Defining Waste in Fisheries Part 1: Harvest Waste
This blog is the first part in a multi-part series that will explore how waste is incurred in fisheries and aquaculture supply chains, and what we can do to mitigate that waste.
Globally, all food production systems produce some amount of waste before the product ends up on your plate. As food scarcity increases worldwide, it’s critical to ensure we reduce waste along food supply chains to maximize what’s destined for human consumption and conserve ecosystems. Wild capture fisheries are not immune to waste. Fishers don’t always catch exactly what they are looking for, systems can fail spoiling catch before being processed, seafood can spoil after being processed, and so on. The subject of waste in fisheries has resulted in whole host of words emerging to describe its various forms.
One of the four criteria Ocean Wise Seafood uses to determine a fishery’s environmental performance is that fishery’s impacts on other species. This criterion considers the waste that can occur through harvesting activities and is the focus of this post. If you’ve ever been out fishing yourself, you know you don’t always catch what you’re looking for. Commercially, even though we have good technology to give us the best possible shot at catching our target species, we still catch things accidentally. Sometimes in great numbers and at great cost to the environment.

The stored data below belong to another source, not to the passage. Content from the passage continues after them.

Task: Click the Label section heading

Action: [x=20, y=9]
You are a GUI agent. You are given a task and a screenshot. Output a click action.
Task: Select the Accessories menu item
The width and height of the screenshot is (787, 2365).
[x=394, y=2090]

When we catch something that is not our target in fisheries, it is referred to as bycatch. The degree of bycatch varies from fishery to fishery and relates to the selectivity of the type of fishing gear used. It can also be influenced by the scope of the fishery, and how many target species are included. Fishing gear is said to be selective when it performs well at catching just the species intended, and un-selective when it captures other animals in tandem (other fish, seabirds, turtles, marine mammals, invertebrates, etc.). But even within one word, bycatch, there can be several different meanings.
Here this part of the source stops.